With two active platforms on the market, Konami increases market share by building on what works

Building Momentum

Las Vegas-based Konami Gaming has been supplying slot machines in the U.S. for more than a dozen years. Halfway through that time, Konami hit on the formula that would catapult it toward the top of the market.

Konami of Japan, producer of many of the world’s most successful video amusement games, first entered the North American slot market via Australia, basically shipping games from its Australian market to the U.S., with decidedly mixed results. In the early 2000s, the company established game development in Las Vegas, and Konami Gaming began improving its market position.

But Konami’s watershed year was 2006. That’s when the company first introduced its K2V slot platform, spawning an entirely new generation of video products and creation of a stepper series called “Advantage,” followed by a radical hybrid series called “Advantage Revolution.” New video formats like “KonXion,” with its unique scatter-pay reel configuration, added to the company’s appeal with operators.

Meanwhile, the Konami Casino Management System—now called simply “Konami’s System”—became one of the fastest-growing system products in the casino market.

With the company gaining market share by leaps and bounds, Chief Operating Officer Steve Sutherland made the bold statement in 2008 that Konami’s goal was to reach “the podium”—a reference in that Olympic year to the podium on which the top three athletes in the world in a given sport stand. Konami would strive to be one of the top three slot-makers in the world.

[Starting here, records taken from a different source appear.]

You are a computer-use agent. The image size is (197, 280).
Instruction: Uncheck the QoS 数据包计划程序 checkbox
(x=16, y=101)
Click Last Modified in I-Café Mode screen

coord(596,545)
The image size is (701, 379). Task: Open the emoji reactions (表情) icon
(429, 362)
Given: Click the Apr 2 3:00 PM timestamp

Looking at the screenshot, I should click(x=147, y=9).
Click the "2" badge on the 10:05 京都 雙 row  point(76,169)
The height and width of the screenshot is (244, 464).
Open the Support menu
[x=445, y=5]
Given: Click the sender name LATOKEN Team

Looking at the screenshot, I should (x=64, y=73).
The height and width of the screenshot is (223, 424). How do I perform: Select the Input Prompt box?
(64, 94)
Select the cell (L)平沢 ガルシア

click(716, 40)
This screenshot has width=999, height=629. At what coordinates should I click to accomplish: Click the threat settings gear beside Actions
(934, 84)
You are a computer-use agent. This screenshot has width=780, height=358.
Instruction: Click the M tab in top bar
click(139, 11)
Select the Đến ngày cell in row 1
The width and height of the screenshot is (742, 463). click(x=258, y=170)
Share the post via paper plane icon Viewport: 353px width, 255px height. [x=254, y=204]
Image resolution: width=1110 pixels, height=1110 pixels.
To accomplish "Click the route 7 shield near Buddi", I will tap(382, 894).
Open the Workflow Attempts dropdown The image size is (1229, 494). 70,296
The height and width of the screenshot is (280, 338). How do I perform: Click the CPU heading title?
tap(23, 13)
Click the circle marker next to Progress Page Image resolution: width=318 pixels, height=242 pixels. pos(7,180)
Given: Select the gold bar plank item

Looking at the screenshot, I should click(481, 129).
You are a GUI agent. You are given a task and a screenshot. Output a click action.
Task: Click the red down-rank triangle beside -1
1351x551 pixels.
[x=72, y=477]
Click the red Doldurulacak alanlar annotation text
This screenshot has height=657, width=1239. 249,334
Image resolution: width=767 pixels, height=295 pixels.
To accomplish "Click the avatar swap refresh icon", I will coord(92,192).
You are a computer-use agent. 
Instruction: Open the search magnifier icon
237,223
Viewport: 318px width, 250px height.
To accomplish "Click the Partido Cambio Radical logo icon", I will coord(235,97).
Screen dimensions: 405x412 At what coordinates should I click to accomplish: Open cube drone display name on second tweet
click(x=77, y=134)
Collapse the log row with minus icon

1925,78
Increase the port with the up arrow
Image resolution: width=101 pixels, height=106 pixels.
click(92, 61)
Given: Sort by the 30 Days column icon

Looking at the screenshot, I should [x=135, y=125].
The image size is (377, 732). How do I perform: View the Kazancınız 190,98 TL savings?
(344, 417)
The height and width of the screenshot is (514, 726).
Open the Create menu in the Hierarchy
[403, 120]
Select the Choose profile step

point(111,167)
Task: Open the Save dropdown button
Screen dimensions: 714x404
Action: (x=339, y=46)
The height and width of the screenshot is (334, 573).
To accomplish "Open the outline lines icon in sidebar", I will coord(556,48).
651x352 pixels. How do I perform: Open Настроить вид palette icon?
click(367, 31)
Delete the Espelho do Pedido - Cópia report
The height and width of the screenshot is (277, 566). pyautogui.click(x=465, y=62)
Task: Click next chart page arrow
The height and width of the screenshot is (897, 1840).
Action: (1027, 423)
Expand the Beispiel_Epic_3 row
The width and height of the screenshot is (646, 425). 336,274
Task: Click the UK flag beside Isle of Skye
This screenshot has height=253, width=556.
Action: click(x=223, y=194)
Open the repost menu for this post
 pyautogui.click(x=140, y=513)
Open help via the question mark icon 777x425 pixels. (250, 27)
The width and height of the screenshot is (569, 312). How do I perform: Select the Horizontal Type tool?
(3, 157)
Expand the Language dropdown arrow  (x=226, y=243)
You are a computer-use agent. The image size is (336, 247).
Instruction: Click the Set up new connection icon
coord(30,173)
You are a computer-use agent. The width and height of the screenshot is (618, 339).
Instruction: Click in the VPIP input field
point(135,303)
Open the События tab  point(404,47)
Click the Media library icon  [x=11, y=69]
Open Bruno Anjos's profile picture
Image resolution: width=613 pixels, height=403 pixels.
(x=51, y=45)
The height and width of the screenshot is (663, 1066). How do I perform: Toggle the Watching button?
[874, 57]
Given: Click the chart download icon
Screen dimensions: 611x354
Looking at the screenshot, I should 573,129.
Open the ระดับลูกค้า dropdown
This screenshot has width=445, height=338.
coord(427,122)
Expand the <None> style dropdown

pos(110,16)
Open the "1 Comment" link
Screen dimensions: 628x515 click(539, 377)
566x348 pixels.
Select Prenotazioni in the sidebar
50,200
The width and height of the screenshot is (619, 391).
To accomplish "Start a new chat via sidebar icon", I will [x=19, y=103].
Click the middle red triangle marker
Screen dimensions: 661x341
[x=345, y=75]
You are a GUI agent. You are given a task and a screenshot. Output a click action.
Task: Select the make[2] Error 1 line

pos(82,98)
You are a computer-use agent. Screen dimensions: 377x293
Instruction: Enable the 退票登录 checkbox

Today, one Olympiad hence, Konami is closer than ever to that goal, and, while not yet one of the top three slot manufacturers, it is certainly in the top five. The reason is that the company has never given up on a successful product. For example, even though it introduced a new slot platform, KP3, more than a year ago, Konami is still churning out new titles for the K2V operating system that was introduced half a dozen years ago.

The reason is that K2V is still earning big for operators. “Our focus has been to keep the momentum we’ve had going for the past few years,” comments Ross O’Hanley, Konami’s vice president of domestic game sales and marketing. “K2V was really what made Konami well-known in America and around the world, so we’re not going to shorten its lifespan. We look at it as a companion platform to KP3.”

O’Hanley says the company’s game developers currently design roughly half of their games on each of the two platforms. “As we get further on, we will lean more toward KP3, but we don’t want to artificially force customers out of K2V.”

The newer KP3 platform, though, is Konami’s format of the future. It’s got a more powerful processor, better high-definition graphic capabilities, “real-time 3D,” and in general, more of a toolbox to accomplish another of the company’s stated goals—to utilize the capabilities of its sister Japanese company Konami Digital Entertainment, which makes video games like “Metal Gear Solid,” in making slot machines with more entertaining features.

3D and Skill

The company is off to a great start in that effort, as this year’s collection of games at the Global Gaming Expo will show. The 3D capability of the KP3 platform will be on display with “Passport to Riches,” a game packed with bonus events and compelling animation.

The game has three different mystery bonus features, and one or another happens every 17 spins, on average. The game’s mascot, a dragon piloting an airplane, flies back and forth between the top and bottom screens in 3D animation, “hosting” bonuses that include a free-spin round on a set of bonus reels in the top box, or wild symbols being added to the base-game reels.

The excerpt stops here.